RECORDS TO USE Block Start

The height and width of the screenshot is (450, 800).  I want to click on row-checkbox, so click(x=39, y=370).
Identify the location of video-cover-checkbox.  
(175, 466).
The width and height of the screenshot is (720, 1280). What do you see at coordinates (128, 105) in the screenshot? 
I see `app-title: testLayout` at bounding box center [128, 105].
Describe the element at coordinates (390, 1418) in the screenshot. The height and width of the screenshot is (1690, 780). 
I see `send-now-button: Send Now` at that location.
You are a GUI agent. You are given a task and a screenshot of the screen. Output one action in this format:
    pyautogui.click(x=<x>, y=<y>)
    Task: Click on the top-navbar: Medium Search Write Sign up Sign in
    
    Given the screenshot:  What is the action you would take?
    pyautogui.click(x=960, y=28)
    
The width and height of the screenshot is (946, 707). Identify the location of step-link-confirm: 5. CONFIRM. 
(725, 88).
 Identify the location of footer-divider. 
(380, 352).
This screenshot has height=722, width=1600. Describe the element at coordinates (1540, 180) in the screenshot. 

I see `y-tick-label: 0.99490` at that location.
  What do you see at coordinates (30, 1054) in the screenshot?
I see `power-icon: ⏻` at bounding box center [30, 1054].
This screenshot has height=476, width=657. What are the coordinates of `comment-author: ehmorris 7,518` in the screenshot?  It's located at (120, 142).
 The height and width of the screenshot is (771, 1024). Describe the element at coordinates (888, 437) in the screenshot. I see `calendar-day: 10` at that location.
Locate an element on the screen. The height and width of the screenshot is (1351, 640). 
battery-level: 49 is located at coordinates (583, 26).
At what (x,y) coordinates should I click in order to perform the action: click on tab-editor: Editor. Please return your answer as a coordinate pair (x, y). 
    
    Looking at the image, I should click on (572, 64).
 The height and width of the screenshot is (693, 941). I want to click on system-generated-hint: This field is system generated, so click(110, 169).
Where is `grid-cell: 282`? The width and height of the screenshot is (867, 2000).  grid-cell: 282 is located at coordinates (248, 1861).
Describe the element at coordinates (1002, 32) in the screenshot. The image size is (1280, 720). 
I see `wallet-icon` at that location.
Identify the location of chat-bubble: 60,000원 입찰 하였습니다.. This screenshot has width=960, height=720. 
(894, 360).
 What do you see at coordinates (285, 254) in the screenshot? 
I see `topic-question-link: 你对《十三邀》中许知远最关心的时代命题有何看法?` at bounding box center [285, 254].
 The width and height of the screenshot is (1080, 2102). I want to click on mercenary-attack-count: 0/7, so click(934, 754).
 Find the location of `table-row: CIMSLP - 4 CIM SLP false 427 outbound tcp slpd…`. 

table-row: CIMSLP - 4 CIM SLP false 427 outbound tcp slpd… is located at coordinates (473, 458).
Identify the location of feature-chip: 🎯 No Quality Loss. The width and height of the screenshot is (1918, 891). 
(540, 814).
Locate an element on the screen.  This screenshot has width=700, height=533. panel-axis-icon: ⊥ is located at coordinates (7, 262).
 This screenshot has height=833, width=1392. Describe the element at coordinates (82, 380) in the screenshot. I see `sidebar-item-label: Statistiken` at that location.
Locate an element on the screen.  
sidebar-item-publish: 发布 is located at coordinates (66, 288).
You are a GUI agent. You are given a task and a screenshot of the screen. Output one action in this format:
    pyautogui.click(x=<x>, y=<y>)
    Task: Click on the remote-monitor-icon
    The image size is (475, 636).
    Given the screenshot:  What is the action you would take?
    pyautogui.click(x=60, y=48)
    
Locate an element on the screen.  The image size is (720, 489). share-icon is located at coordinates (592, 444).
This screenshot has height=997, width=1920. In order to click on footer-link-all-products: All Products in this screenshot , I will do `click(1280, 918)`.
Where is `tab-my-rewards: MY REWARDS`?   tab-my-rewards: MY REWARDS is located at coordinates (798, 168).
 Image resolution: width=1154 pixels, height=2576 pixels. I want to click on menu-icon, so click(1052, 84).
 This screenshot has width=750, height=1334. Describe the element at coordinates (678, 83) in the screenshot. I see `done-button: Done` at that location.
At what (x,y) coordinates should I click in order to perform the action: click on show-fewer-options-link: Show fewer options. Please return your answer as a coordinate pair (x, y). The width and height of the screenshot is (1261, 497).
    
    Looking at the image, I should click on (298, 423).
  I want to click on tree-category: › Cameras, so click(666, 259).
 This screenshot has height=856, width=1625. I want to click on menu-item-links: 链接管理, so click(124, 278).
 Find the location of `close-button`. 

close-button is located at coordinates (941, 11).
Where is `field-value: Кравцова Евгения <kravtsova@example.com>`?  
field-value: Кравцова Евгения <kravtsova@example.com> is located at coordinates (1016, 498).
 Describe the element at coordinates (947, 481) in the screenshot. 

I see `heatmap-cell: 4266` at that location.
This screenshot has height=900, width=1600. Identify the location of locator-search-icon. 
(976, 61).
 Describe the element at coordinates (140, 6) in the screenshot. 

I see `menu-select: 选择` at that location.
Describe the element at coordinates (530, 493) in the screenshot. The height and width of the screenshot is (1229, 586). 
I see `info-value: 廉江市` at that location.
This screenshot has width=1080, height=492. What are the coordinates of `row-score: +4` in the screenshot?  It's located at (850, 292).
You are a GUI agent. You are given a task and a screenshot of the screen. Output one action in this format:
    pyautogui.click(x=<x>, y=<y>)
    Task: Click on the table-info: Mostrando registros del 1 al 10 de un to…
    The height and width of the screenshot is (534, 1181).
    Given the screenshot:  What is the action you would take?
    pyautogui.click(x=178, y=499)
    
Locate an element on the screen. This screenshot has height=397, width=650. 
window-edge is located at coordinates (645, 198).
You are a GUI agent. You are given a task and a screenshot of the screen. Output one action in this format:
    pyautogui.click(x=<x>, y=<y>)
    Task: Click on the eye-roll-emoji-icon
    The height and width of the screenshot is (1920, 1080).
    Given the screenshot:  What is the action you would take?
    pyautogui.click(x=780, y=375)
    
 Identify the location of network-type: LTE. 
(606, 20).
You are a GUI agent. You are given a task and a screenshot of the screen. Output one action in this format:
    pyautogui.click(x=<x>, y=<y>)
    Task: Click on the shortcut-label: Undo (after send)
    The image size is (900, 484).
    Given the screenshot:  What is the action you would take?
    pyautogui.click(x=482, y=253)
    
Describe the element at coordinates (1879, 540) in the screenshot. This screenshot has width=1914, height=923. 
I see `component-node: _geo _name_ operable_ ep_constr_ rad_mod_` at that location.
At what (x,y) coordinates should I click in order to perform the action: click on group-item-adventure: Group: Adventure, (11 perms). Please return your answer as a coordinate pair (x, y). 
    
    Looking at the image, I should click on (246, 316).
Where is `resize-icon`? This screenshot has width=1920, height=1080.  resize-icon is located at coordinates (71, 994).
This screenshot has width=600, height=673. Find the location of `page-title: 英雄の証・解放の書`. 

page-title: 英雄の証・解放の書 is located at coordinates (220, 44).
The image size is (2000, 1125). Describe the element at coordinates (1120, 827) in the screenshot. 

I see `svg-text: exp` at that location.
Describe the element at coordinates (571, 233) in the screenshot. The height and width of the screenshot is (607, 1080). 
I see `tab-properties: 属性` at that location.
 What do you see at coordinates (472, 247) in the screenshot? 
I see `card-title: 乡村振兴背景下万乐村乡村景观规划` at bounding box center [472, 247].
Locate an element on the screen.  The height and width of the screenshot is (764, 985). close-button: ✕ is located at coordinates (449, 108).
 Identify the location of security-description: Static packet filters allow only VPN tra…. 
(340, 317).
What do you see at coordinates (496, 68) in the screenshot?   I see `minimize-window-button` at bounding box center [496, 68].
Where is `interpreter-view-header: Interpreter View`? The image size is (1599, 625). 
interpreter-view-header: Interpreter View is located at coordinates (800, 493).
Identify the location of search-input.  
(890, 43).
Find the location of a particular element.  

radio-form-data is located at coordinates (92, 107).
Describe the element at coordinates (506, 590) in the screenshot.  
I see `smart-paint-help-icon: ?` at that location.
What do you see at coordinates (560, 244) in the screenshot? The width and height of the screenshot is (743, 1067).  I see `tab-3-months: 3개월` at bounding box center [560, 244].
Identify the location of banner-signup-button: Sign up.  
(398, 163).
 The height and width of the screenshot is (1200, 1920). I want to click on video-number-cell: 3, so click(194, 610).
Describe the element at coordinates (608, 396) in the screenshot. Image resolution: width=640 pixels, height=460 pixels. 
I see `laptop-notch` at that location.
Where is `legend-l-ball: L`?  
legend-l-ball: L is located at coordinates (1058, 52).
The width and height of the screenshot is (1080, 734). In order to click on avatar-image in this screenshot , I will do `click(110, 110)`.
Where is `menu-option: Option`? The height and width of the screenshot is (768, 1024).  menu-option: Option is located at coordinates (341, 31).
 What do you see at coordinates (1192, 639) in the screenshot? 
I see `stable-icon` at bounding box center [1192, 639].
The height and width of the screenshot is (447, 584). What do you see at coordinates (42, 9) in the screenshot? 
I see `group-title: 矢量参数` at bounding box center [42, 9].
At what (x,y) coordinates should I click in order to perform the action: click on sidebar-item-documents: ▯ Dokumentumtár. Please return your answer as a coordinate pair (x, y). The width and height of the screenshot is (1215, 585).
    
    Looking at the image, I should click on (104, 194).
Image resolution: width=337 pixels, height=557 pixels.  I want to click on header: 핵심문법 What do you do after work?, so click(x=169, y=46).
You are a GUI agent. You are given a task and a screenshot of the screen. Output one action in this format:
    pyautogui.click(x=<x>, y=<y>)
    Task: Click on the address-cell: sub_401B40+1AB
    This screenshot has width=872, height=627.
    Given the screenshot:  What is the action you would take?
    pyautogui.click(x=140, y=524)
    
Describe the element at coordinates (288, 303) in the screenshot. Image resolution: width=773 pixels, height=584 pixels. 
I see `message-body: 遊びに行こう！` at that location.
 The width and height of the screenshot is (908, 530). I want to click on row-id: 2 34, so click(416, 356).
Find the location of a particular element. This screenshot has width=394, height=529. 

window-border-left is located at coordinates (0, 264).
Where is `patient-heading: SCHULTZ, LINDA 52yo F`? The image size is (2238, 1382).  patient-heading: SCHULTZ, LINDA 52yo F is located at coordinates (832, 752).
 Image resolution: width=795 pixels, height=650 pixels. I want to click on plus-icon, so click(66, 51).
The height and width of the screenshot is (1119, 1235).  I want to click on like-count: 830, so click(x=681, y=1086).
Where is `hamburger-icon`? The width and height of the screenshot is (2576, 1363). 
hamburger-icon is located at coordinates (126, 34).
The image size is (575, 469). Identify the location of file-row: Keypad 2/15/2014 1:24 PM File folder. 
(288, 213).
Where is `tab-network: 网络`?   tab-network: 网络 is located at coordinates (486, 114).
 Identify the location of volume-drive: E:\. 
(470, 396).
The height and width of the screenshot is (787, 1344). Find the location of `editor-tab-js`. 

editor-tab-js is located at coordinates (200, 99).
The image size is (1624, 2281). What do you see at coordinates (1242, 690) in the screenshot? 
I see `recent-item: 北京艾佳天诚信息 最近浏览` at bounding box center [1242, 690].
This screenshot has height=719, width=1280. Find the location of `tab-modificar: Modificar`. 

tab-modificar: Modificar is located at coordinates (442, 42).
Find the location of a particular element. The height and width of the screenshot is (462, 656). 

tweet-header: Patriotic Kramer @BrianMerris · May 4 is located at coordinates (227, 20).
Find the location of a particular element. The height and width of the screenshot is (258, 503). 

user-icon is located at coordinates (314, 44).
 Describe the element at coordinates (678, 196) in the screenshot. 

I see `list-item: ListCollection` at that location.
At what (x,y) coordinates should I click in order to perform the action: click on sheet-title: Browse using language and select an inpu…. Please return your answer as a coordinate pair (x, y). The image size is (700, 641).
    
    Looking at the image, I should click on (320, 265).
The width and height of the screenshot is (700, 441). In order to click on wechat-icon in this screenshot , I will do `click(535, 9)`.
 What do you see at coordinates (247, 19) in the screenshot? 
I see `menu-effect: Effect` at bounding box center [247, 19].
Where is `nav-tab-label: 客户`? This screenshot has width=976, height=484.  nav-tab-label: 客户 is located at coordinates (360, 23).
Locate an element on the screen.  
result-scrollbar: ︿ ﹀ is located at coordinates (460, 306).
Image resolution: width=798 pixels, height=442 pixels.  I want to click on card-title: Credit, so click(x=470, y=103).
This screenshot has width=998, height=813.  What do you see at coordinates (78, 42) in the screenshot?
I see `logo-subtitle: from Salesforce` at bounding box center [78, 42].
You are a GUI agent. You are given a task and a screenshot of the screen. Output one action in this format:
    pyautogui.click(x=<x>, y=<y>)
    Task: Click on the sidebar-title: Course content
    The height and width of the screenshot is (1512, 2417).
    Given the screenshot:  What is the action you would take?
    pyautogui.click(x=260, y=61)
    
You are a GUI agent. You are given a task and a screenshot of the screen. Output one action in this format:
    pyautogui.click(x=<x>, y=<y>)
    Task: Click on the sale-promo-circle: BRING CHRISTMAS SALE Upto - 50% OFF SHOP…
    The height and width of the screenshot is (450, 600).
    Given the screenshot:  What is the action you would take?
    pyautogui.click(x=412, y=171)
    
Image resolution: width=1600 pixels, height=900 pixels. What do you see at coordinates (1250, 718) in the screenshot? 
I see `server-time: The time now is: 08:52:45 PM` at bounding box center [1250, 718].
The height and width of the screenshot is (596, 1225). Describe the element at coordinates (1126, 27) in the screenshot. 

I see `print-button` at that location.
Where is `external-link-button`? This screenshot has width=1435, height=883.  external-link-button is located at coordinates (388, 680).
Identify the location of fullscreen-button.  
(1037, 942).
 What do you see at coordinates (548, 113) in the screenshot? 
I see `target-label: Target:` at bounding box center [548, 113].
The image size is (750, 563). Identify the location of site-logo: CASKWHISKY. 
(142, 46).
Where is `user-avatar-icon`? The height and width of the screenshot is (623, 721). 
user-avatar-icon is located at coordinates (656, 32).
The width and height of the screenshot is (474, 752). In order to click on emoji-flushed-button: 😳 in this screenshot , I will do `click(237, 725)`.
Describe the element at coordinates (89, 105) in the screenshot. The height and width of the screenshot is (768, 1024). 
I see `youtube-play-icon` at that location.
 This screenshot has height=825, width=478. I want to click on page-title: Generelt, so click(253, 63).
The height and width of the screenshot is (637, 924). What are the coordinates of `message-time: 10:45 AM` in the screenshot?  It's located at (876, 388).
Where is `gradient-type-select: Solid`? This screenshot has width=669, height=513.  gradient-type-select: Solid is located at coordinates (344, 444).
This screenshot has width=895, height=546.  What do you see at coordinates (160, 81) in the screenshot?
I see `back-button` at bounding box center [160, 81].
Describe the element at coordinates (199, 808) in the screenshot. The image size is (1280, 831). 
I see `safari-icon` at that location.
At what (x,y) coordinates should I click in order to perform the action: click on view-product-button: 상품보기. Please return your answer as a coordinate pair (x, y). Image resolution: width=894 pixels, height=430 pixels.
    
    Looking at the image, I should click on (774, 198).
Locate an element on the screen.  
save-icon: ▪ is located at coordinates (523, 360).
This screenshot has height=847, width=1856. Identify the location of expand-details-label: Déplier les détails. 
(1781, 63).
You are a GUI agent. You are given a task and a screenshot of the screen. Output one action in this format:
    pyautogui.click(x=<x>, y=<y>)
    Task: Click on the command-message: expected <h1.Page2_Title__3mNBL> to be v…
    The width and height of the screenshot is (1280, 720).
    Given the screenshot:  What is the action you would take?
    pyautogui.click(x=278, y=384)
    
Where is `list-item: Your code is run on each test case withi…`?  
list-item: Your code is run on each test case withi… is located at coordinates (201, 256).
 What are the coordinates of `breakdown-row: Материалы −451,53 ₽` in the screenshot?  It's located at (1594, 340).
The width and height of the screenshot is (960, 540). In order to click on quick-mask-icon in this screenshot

RECORDS TO USE Block End

◆ **EXERCISE REQUIREMENTS**:
Quote the data above exactly, from the line that contains "coordinates (360, 23)." through the line that contains "center [78, 42].", including both of those lines.

◆ **EXERCISE OUTPUT**:
Where is `nav-tab-label: 客户`? This screenshot has width=976, height=484.  nav-tab-label: 客户 is located at coordinates (360, 23).
Locate an element on the screen.  
result-scrollbar: ︿ ﹀ is located at coordinates (460, 306).
Image resolution: width=798 pixels, height=442 pixels.  I want to click on card-title: Credit, so click(x=470, y=103).
This screenshot has width=998, height=813.  What do you see at coordinates (78, 42) in the screenshot?
I see `logo-subtitle: from Salesforce` at bounding box center [78, 42].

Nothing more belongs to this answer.